A me è sembrato che lo fosse. Tuttavia, se dici così, vorrà dire che dovrò essere diffidente rispetto a quello che mi è sembrato di capire, e, quando avrò un po' di tempo, studiarmi meglio la questione. Comunque mi hai dato un punto di partenza.
» postato da AKKA alle 01:27 del 21-07-2010
64 Fino ad adesso l'unico commento tra tutti (compreso il mio...) realmente sostenibile è quello di k. Tutto il resto sono solo congetture che fintantoché non trovano una reale spiegazione e/o conoscenza scientifica inducono solo altre ipotesi nel calderone dell'incertezza.
» postato da (The Stylist) alle 10:20 del 21-07-2010
65 AKKA: no aspetta. E' che mi sembrava che il tuo "hai il dono della chiarezza" fosse ironico, perché rileggendo il post l'avevo infarcito di formule che potevano essere tutto tranne che chiare. No, se hai capito quello che ho detto, son contento. ![]()
» postato da (Graziano Coppa) alle 10:25 del 21-07-2010
66 Condivido K e capisco lo spirito della sua osservazione. E' anche vero che la scienza, quando ha peccato di presunzione, ha preso delle cantonate colossali, solo perchè nuove teorie o nuove prove non venivano prese in considerazione, per vari motivi (troppo assurde, o chi le proponeva era un ragazzino sconosciuto, magari un fisico di 20 anni e indiano).
Ed è anche vero che se nessuno, storicamente, in tutti i campi, guardava le cose da altri punti di vista, o immaginando scempiaggini, o proponendo cose improponibili, magari saremmo ancora alle clave, chissà.
Lasciamo alla scienza la voce ultima, e il ruolo di "calmante" di troppi voli di fantasia, ma lasciamo alla SF il ruolo di proporre l'alieno, inteso come il diverso, "l'altro", sapendo che un buon 90-95% di quanto propone la SF non si vedrà mai.
(forse!)
Ma anche il fenomeno dell'entangled quantistico, se per questo, non avrei mai pensato che fosse qualcosa che appartiene alla realtà (quantistica finchè si vuole, ma realtà, non SF!).
» postato da Tobanis alle 11:07 del 21-07-2010
67 NOn mi permetto di inserirmi in discussioni scientifiche non avendone le capacità di farlo...semplicemente non capisco perchè quando si parla di alieni che giungono fino a noi nessuno ipotizza che essi siano semplicemente "sonde" lanciate da chissà chi e chissà quando per esplorare le galassie...in fondo noi non abbiamo fatto lo stesso con il Voyager (o come si chiama...) in maniera molto più limitata ma concettualmente identica?
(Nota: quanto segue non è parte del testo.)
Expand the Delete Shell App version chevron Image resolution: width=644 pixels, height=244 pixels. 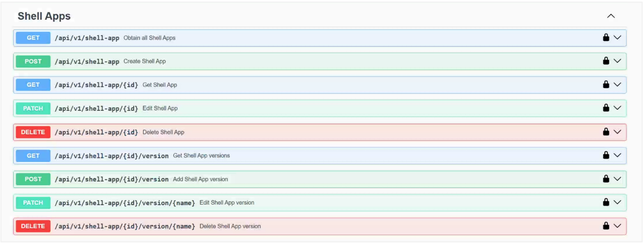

Magari una civiltà più avanzata della nostra potrebbe non essersi limitata al semplice lancio di una "macchina" con un CD d'oro sul cofano, come abbiamo fatto noi.... Poi, per quello che riguarda i vaggi del tempo e le tecnologie per farli....io cerco di non dimenticare MAI che gli uomini di inizio 900 pensavano fosse IMPOSSIBILE raggiungere la luna...
» postato da Giorgio_ alle 14:04 del 21-07-2010
68 «
OK. Però il fatto che una cosa sia ipotizzabile, non è detto che sia plausibile.
Come si è formata una forma di tachioni? Su di un pianeta? Nello spazio?
Non voglio metterlo come fattore limitante, e le esperienze dirette umane sono per forza limitate al sistema solare... ma così come la geologia sembra avere gli stessi meccanismi, dando origine a risultati simili... ovvero non è che le colate laviche su Marte volano o camminano... ma magari hanno composizioni solo leggermente differenti, ritengo plausibile che eventuali forme siano basate sul carbonio e sul rapporto con gli altri elementi base (in più la storia che il pianeta deve trovarsi in un certo range di UA etc...)
poi la forma che può prendere caratteristiche e dettagli anche molto diversi da quelli che conosciamo sulla Terra...
quindi magari c'è il supervermone, ma non il fantasma dello spazio
»
Il tuo discorso è chiarissimo e si amalgama al mio.
Vorrei però compiere un ultimo guizzo in avanti, un colpo di reni che forse riprende quanto già detto sull'ipotizzabile e il plausibile.
Giusto considerare che le cose non possono variare più di tanto da ciò che conosciamo, anche perché abbiamo esempi come Marte e la sua orografia, appunto, e ce ne sono altre centinaia.
E sembra che l'universo intero si discosti effettivamente poco da quanto possiamo osservare anche dalla nostra Terra.
Però tutto è affidato alla nostra percezione dell'universo e a strumenti tecnici generati dalle nostre percezioni.
Prendi i colori, per esempio (se dico castronerie, fermami pure
)
Possiamo vedere i colori così come li conosciamo perché si mettono insieme lo spettro della nostra stella e i fotorecettori dei nostri occhi.
Per me, per te e per chiunque altro è impossibile immaginare un colore diverso da quelli che già conosciamo. C'è da perderci la testa! Prova.
È un po' come quando da piccoli pensavamo a ciò che c'era prima dell'inizio del tutto. Io impazzivo...
Ci sono colori che esistono, ma che non riusciamo a vedere, come i raggi UV che sono resi visibili solo per la risposta superficiale dei materiali colpiti dalla radiazione, ma la lunghezza d'onda dei raggi UV è al di sotto della luce visibile.
Ecco cosa intendo quando dico che dobbiamo necessariamente fermarci nei limiti delle nostre percezioni, ed è giusto quando tu dici che l'esistenza al di fuori dei nostri limiti è ipotizzabile ma non necessariamente plausibile.
Credo che esistano studi scientifici di che spieghino meglio il mio pensiero, ma francamente mi sfuggono dettagli e nomi. Devo aver letto qualcosa in proposito qualche tempo fa.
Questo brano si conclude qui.